=== PROBLEMS TO SOLVE ===
a – Reproduce the passage of the scene recognition write-up that begins at "Implementing this gave" and stops after "a strong diagonal.".
b – Extend the scene recognition write-up past its final sentence.

=== TEXT SEGMENT ===

· · · · · · ·

CS 143 / Project 3 / Scene Recognition with Bag of Words

The goal of this assignment was to perform scene recognition by using a bag of words model, based on a hand-labeled data set of 15 scene categories.

Algorithm

We move gradually from a baseline placeholder with low accuracy and then gradually implement more classification methods on top of our existing pipeline, ending up with a solid accuracy at the end. Our starting pipeline consists of two stages:

  1. Obtaining tiny image feature representations for our training and test data - to do this we simply just shrink each image in our data to 16x16 resolution.
  2. Nearest neighbor classification - since we have a ground truth set for the training data, we can just calculate the nearest neighbor from the training set for each tiny image feature in the test set, and use the ground truth from that neighbor as the label. We simply use L2 as our measure of distance.

Implementing this gave us the following results:

CS 143 Project 3 results visualization


Accuracy (mean of diagonal of confusion matrix) is 0.191

The above image visualizes our results as a heat map. The y-axis represents the correct label for a given image, whereas the x-axis represents the label our algorithm has given it. A good implementation should, in other words, have a strong diagonal.

As we can see from the above image, this amount is enough to give us some improvement over random chance (which would have a roughly 6.7% accuracy), but not enough to be at all reliable.

Bag of SIFTs

To improve accuracy, we'll replace our tiny image representations of images with representations of 'bags of SIFT features.'

First, we need to establish a 'visual vocabulary.' We can form this vocabulary by computing SIFT features from our training data, and then clustering them with kmeans. The resulting clusters form our visual vocabulary, and we can categorize any new features we have by the closest cluster center to it. To improve performance, we'll take a random sample of the training data (in our case 30%) to cluster over, and use a step size of 8, to compute k=200 clusters, to form our visual vocabulary.

· · · · · · ·

=== SUPPLIED RECORDS ===
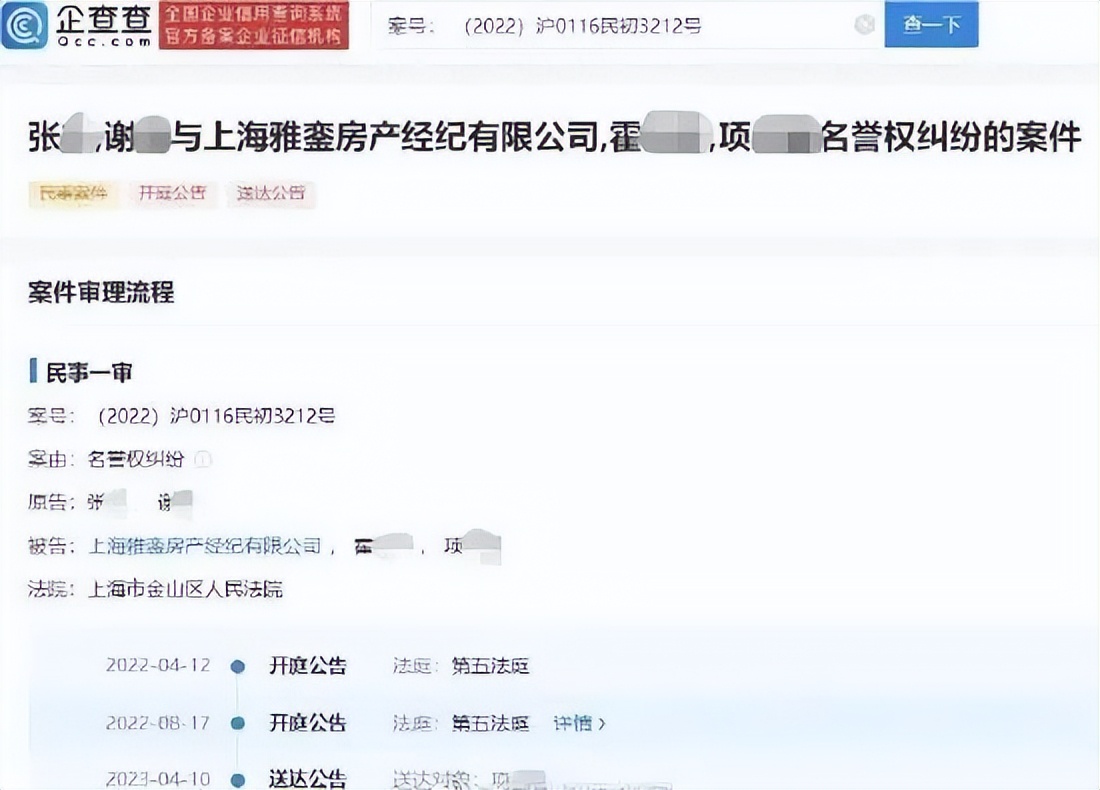
Task: Select the timeline dot for 2022-08-17
Action: point(237,722)
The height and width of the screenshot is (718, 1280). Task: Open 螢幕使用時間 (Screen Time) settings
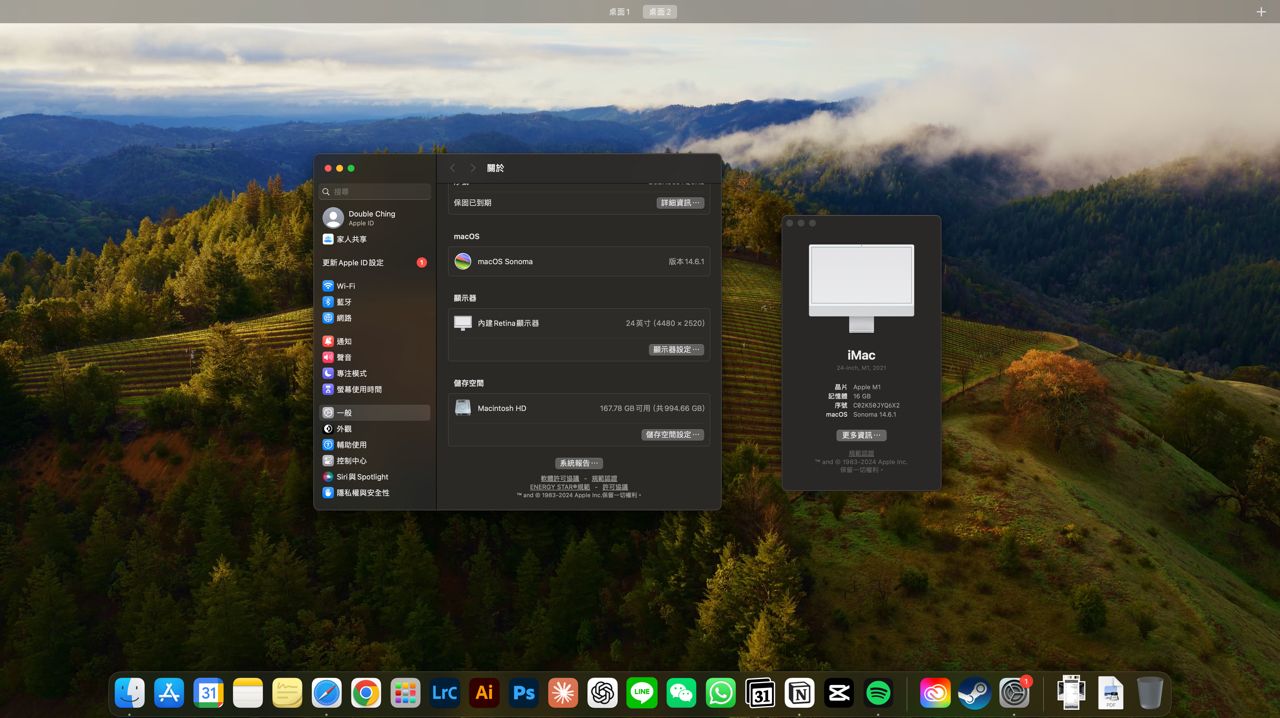[x=358, y=390]
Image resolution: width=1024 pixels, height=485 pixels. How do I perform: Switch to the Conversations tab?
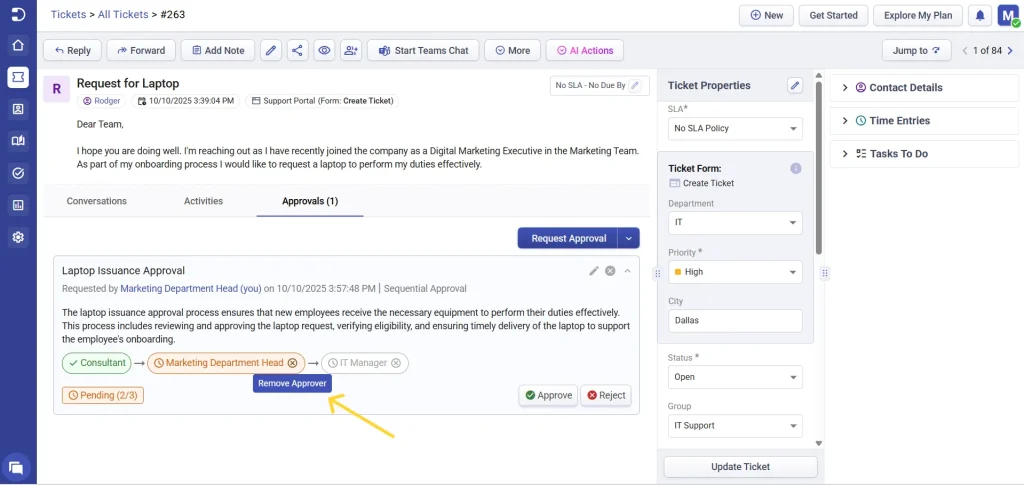click(x=97, y=201)
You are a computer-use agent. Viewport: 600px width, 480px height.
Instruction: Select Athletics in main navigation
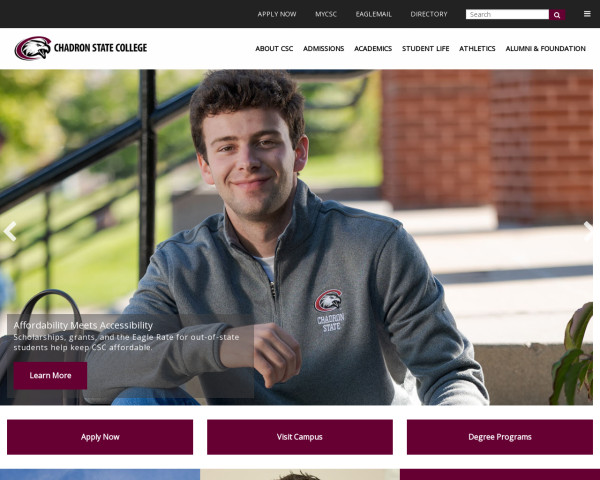pyautogui.click(x=477, y=49)
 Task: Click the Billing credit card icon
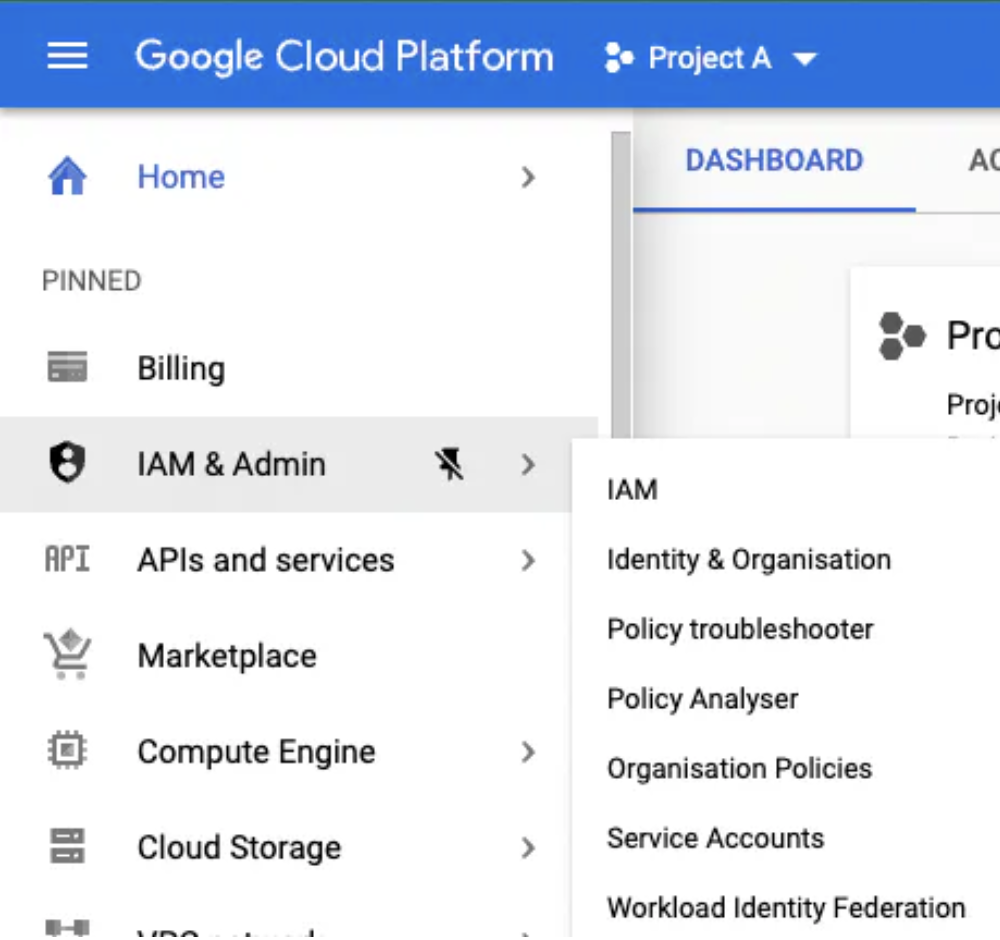67,368
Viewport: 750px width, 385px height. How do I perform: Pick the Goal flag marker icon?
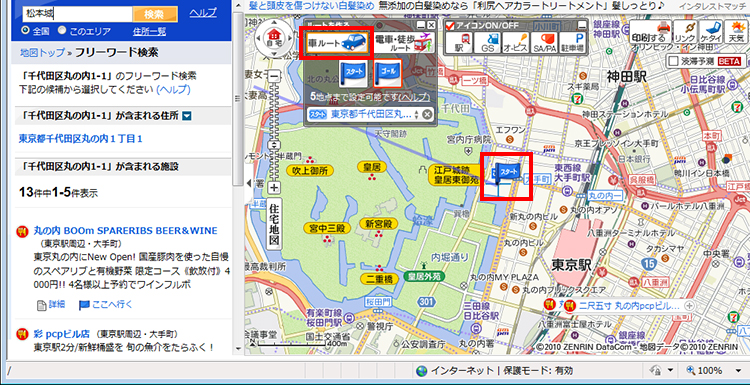(387, 74)
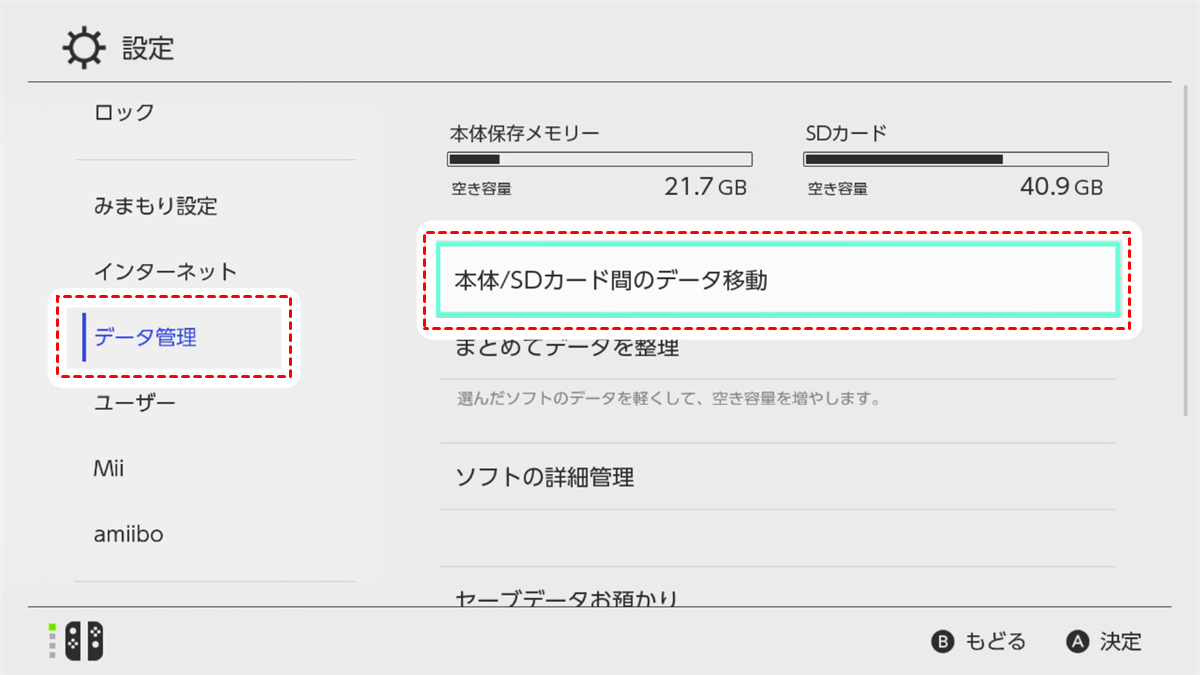Click 決定 at the bottom
The width and height of the screenshot is (1200, 675).
(x=1120, y=641)
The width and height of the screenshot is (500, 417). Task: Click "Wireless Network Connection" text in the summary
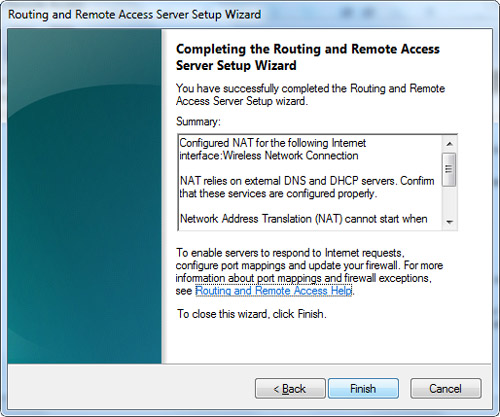(x=291, y=156)
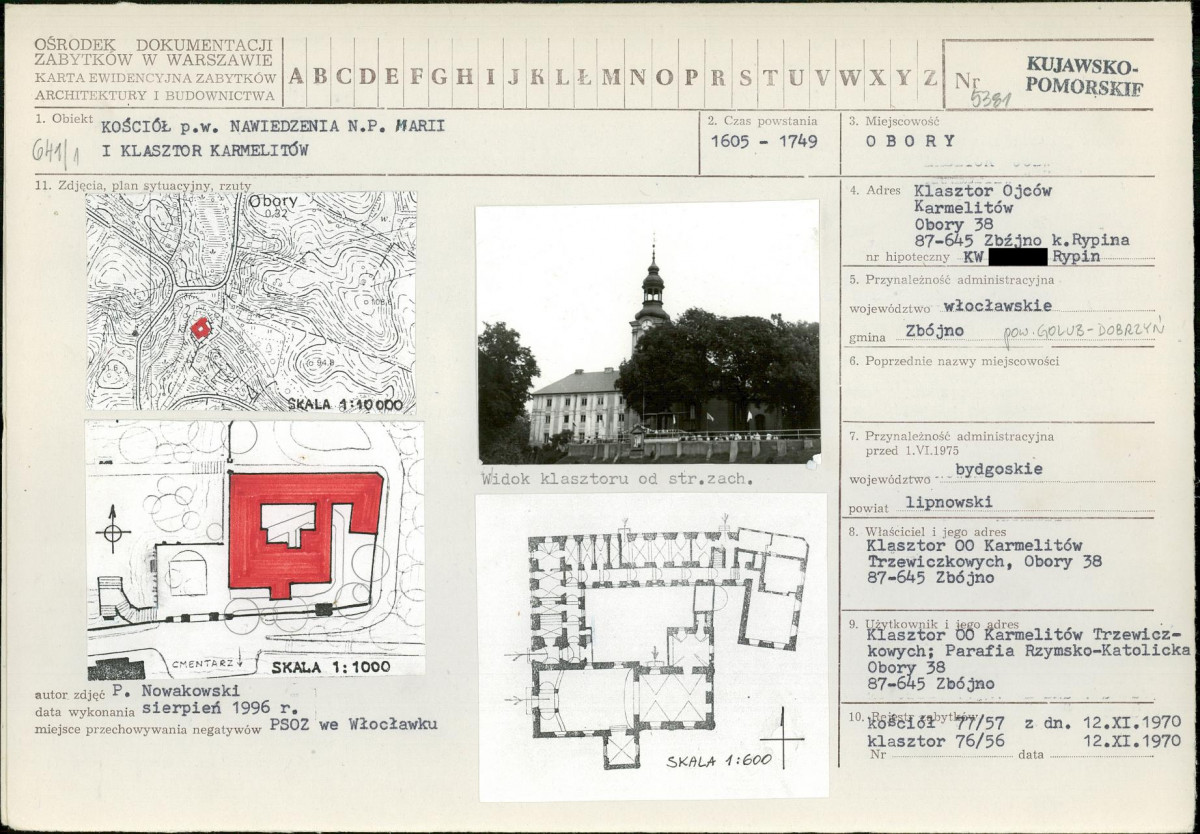Click the KUJAWSKO-POMORSKIE stamp

tap(1083, 76)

· · · · · · ·

=== THE REPLIES ===
a –
Implementing this gave us the following results:

CS 143 Project 3 results visualization


Accuracy (mean of diagonal of confusion matrix) is 0.191

The above image visualizes our results as a heat map. The y-axis represents the correct label for a given image, whereas the x-axis represents the label our algorithm has given it. A good implementation should, in other words, have a strong diagonal.

b –
Now that we have a visual vocabulary, we can represent our images as 'bags of SIFT descriptors.' We find a set of SIFT descriptors for every image in the training and testing sets. Instead of saving them all, however, we instead store this representation as a histogram over the nearest 'vocab word,' or kmeans cluster centroid. We then normalize over the number of features found to prevent large images from skewing the results, and then re-use our nearest neighbor classifier over these histograms to label images in the test set.


Vocab SIFT size = 8, vocab size = 200, SIFT size = 4
Accuracy (mean of diagonal of confusion matrix) is 0.510

Linear SVMs

The last replacement in our pipeline is to train 1-vs-all linear SVMs. Simply put, instead of measuring by nearest neighbor, which equally weighs all 200 of our vocab words, we can instead downweight words that might be less relevant, or be present in all image types. Since linear SVMs are binary (either on one side of the hyperplane or the other), we have to compute one linear SVM for each of our training categories, and then assign to each test image the category with the best score. The final results of this can be seen below.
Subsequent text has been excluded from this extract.